Good News Reflections:
Making scripture meaningful to your daily life
by Terry Modica
“By uniting ourselves to Jesus, we have all goodness, all love, and all our needs are met.”
Good News Reflection for:
Thursday of Christmas Week
Memorial of Saint Elizabeth Ann Seton, Religious
January 4, 2024
Today’s Prayer:
Thank You, Jesus, for always looking for me! Thank You for always believing in me! Thank You for all Your blessings that make my path to holiness possible. Amen.
Subscribe to Today’s Saint Quote & Prayer:
gnm.org/SaintQuotes/
Today’s Readings:
1 John 3:7-10
Ps 98:1, 7-9
John 1:35-42
bible.usccb.org/bible/readings/010424.cfm
USCCB Podcast of the Readings:
bible.usccb.org/podcasts/audio/daily-mass-reading-podcast-january-4-2024
You’re a saint, right?
To successfully spread the love and healing and salvation of Christ, we need to examine our consciences daily, honestly facing the ways we have been unlike Christ. This needn’t be as difficult as we fear it is.
Catholic Mass provides us with the opportunity during the Penitential Rite. Daily Mass provides us with a daily opportunity. The Eucharist is Jesus himself coming to us with all of his love and redemption. He wants to heal our sin-infected souls. He also comes to us powerfully in the Sacrament of Reconciliation, offering to us a supernatural grace so that we can become stronger at resisting the sins we’ve confessed.
However, today’s first reading tells us that no one who belongs to God commits sin. Thanks to what happened when we were baptized, we received “God’s seed” within us and it remains in us unless we consciously and deliberately reject God. Thus, John writes that we cannot sin because we are begotten by God.
So — are we sinners or not? Do we need to go to Confession or not?
This scripture is describing the difference between the children of God and the children of the devil: “No one who fails to act in righteousness belongs to God, nor anyone who doesn’t love.”
Since we sometimes do fail to act holy or love unconditionally, does this mean that we’re the devil’s kids? Well, consider this: Do you do good because you want to imitate Jesus? Do you love others because you want to love like Jesus loves? Do you face difficult situations with a desire to handle it the way Jesus wants to? Then you are a child of God — even though you fall short of your goal.
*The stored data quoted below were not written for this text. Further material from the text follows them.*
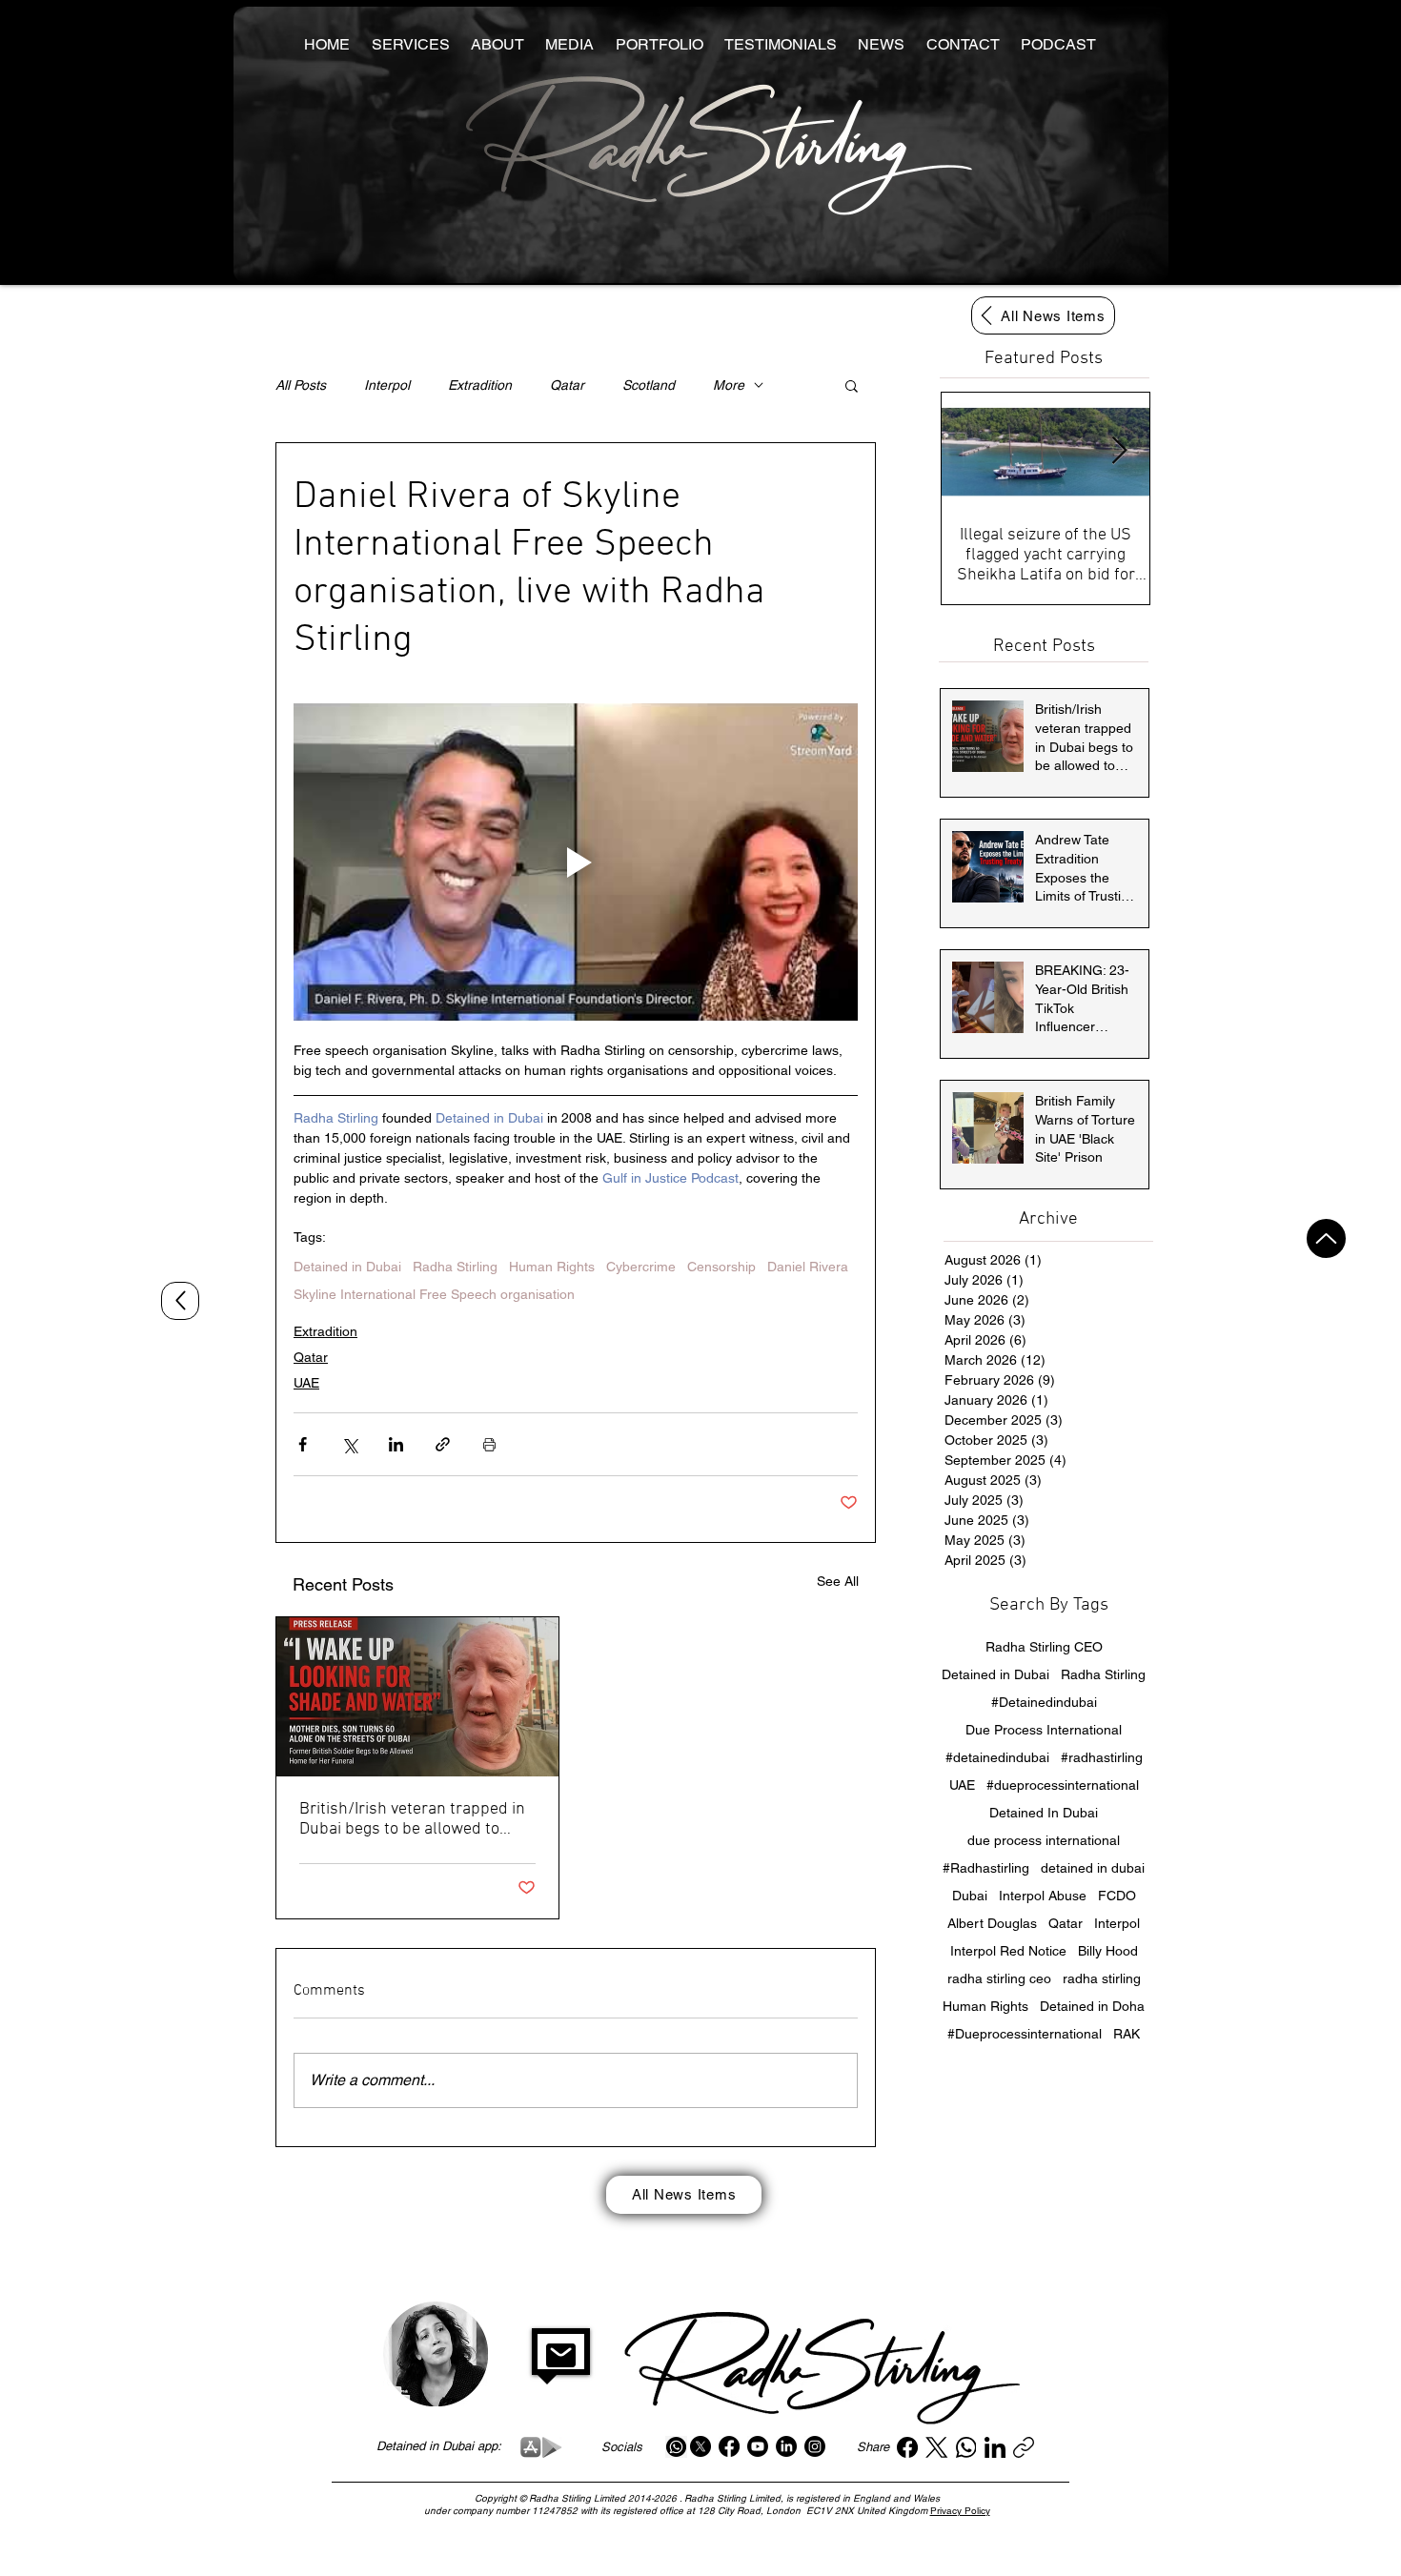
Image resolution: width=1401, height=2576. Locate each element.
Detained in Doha (1092, 2006)
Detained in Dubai (347, 1266)
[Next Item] (1118, 451)
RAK (1126, 2033)
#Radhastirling (986, 1868)
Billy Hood (1108, 1950)
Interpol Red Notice (1008, 1950)
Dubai (969, 1895)
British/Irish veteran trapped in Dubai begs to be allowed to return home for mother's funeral (412, 1819)
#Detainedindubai (1044, 1702)
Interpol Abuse (1042, 1895)
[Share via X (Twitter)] (349, 1444)
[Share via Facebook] (303, 1444)
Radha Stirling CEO (1044, 1646)
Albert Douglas (992, 1923)
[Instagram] (814, 2446)
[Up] (1326, 1238)
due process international (1043, 1840)
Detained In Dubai (1043, 1812)
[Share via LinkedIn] (396, 1444)
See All (838, 1581)
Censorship (721, 1266)
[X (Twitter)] (936, 2447)
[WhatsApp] (966, 2447)
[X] (700, 2446)
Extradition (480, 385)
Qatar (567, 385)
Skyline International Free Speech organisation (434, 1294)
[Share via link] (443, 1444)
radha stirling (1102, 1978)
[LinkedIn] (786, 2446)
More (728, 385)
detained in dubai (1093, 1868)
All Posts (300, 385)
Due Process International (1043, 1729)
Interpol (387, 385)
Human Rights (552, 1266)
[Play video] (576, 862)
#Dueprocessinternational (1024, 2033)
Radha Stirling (455, 1266)
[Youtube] (757, 2446)
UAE (306, 1382)
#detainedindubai (997, 1757)
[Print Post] (489, 1444)
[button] (852, 385)
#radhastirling (1102, 1757)
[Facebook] (729, 2446)
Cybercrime (641, 1266)
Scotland (648, 385)
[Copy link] (1023, 2447)
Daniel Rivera (807, 1266)
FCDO (1117, 1895)
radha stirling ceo (999, 1978)
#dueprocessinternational (1062, 1785)
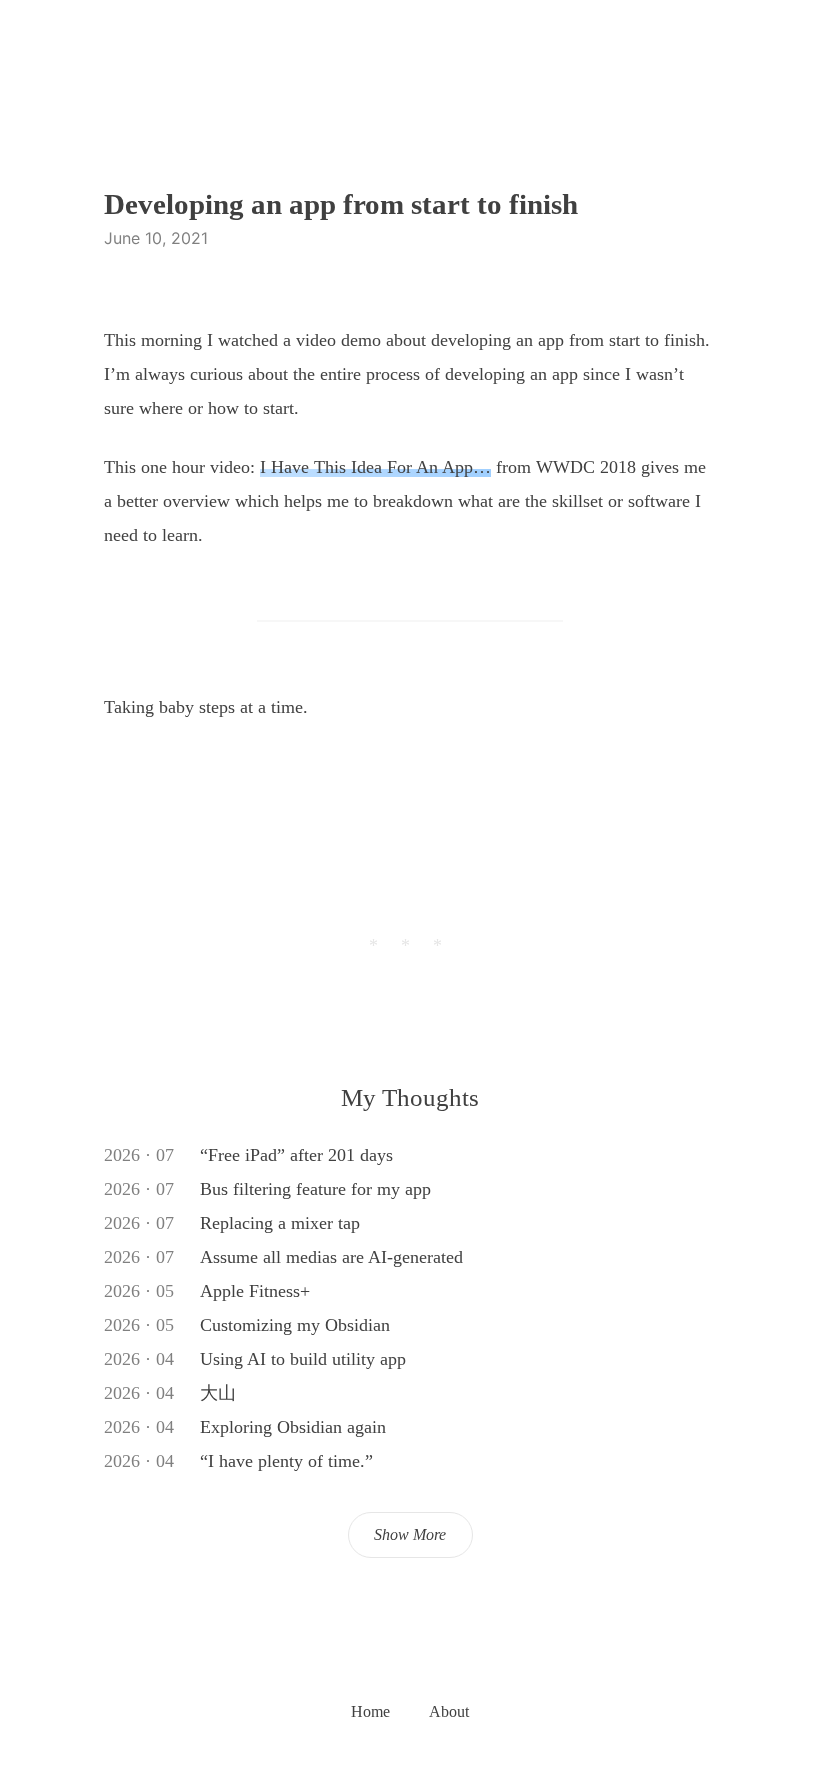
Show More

We who follow Christ are not Sinners (with a capital “S”); we’re imperfect saints being led by him to heaven where we will someday become full-fledged capital “S” Saints. During our time of earthly sainthood, we strive to overcome the many ways in which we fail to live up to our true nature as children of God. After we die, we will gladly be purged (the state of purgatory) of all remaining impurities, and the harder we work at this purging now, the more saintly we become here on earth.
In today’s Gospel reading, Jesus asks: “What are you looking for?” What are you looking for when you sin, i.e., when you fail to live up to the saintliness that God created within you? If you dig deep into your motives, you’ll find that you’re really looking for God but in the wrong place and in the wrong way.
Jesus says: “Come, and you will see.” What do we see when we go to him during any temptation? Whatever we’re looking for, we’re seeking it because we think we don’t have it yet (for example, peace, happiness, love, the filling of an emotional or financial need, etc.). But Jesus is everything we need.
The secret to successful saintliness is recognizing that by uniting ourselves to Jesus, we have all goodness, all love, and all our needs are met. Maybe not the way we want, but in him we lack nothing that really matters.